Ward 4 Councilor Christopher Connell said there are other ways to fund it. He urged the mayor to use free cash, noting that the city recently went through a tax auction a few months earlier which should add a significant amount to the balance and that the request is a one-time expense.
"This is not economic development. It is a feel-good program that I could support if it is using another funding source, provided it is an equal playing field," Connell said.
The use of free cash has been heavily debated over the last few years. The mayor had reduced to use of free cash to offset the budget and bolster reserves, based on the auditor's recommendations. But, councilors have routinely argued over the exact amount that should go to reserves, how much to offset the budget, and what to spend it on.
"I wasn't sure you'd be agreeable to using free cash because we are trying to build reserves," Tyer responded.
Tyer said if the council wants to use free cash instead, she'd be willing to compromise on the front as well.
The long-term stability of the program came under question as well. The program doesn't call for the loans to be paid back immediately, but rather when the home is ultimately sold. Some councilors didn't see the money coming back to the city in time to be a revolving program, so once the money runs out nobody else could get the benefit.
Further, Tyer and Ruffer both said they were exploring a loan forgiveness aspect to it to help young professionals build equity but those parameters hadn't been determined. The administration was still working on those details but the intent is to forgive only if the resident lives there for the long-term.
Rivers further questioned the risk involved with the city's money since the city would be last in line to get repaid should there be an issue with the mortgage.
Tyer wouldn't completely rule out that she, nor a future mayor, would return to the council for more funding for the program.

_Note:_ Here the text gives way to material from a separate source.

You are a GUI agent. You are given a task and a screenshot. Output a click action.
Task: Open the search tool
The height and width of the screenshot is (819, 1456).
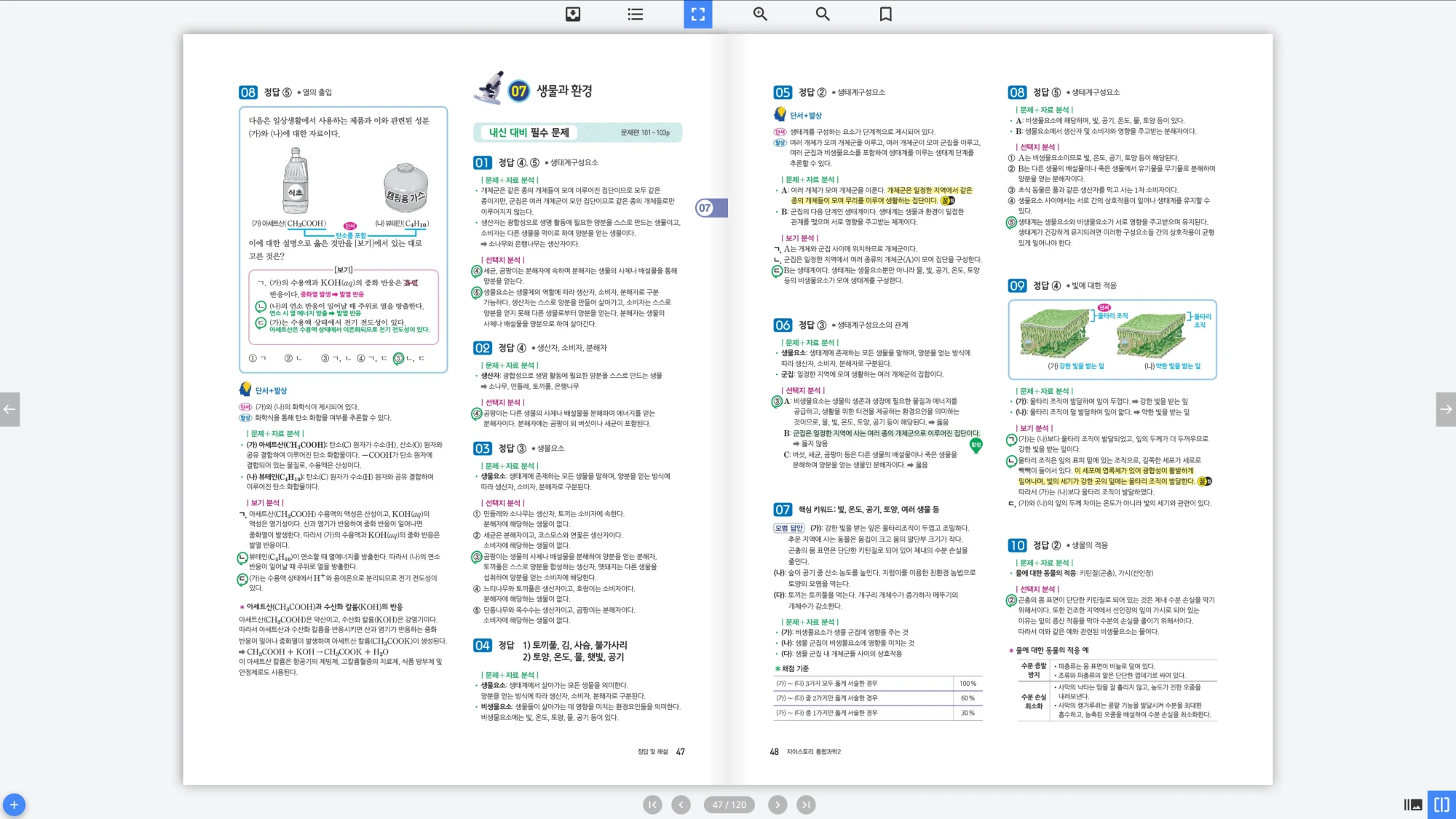click(x=823, y=14)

But, she sees it now as a one-time expense to pilot such a program.
She said the state has shown interest in following how the program goes and could later establish another one for the other gateway cities, which have aging housing stocks. Or, she said a foundation or local banks could help fund the future expenses if it proves to be successful.

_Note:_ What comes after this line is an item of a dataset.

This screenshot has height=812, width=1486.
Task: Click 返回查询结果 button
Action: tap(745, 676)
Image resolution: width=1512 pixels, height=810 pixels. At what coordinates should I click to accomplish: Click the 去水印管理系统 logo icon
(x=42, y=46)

Connell and Rivers also cited a number of other housing programs that are already in existence. The councilors didn't want to see the city's money simply replace a resource that is already available elsewhere, either through federal or state programs. Connell said he personally went through the FHA rehab loan program and was able to do all of the exterior repairs the mayor is proposing with her plan.
The administration, however, said city staff will direct those who qualify for those programs to the appropriate place and reserve the city's funds for those who don't. The mayor's proposal has a higher income cap than many of the programs in existence so Tyer believes the city's money will help serve an additional group of residents.
Councilor at Large Peter White said the proposed plan is yet an additional resource available to address an important problem facing the city.
"This is something that won't take care of every problem but would be a good start," White said. "We need to build up our neighborhoods in order to attract people to the area."
The council was somewhat shorthanded Tuesday with both Ward 1 Councilor Helen Moon and Councilor at Large Melissa Mazzeo absent. During this debate, Council President Peter Marchetti recused himself because of his employment at Pittsfield Cooperative Bank. That left eight councilors and such an appropriation needs a supermajority of the entire body, which is seven votes.
It was clear early in Tuesday's meeting that it didn't have the votes. Yet, even councilors who didn't support the program as it was written had voiced support for the intent. The Council opted to voice its feedback and concerns Tuesday and ask the mayor to return with a revamped program.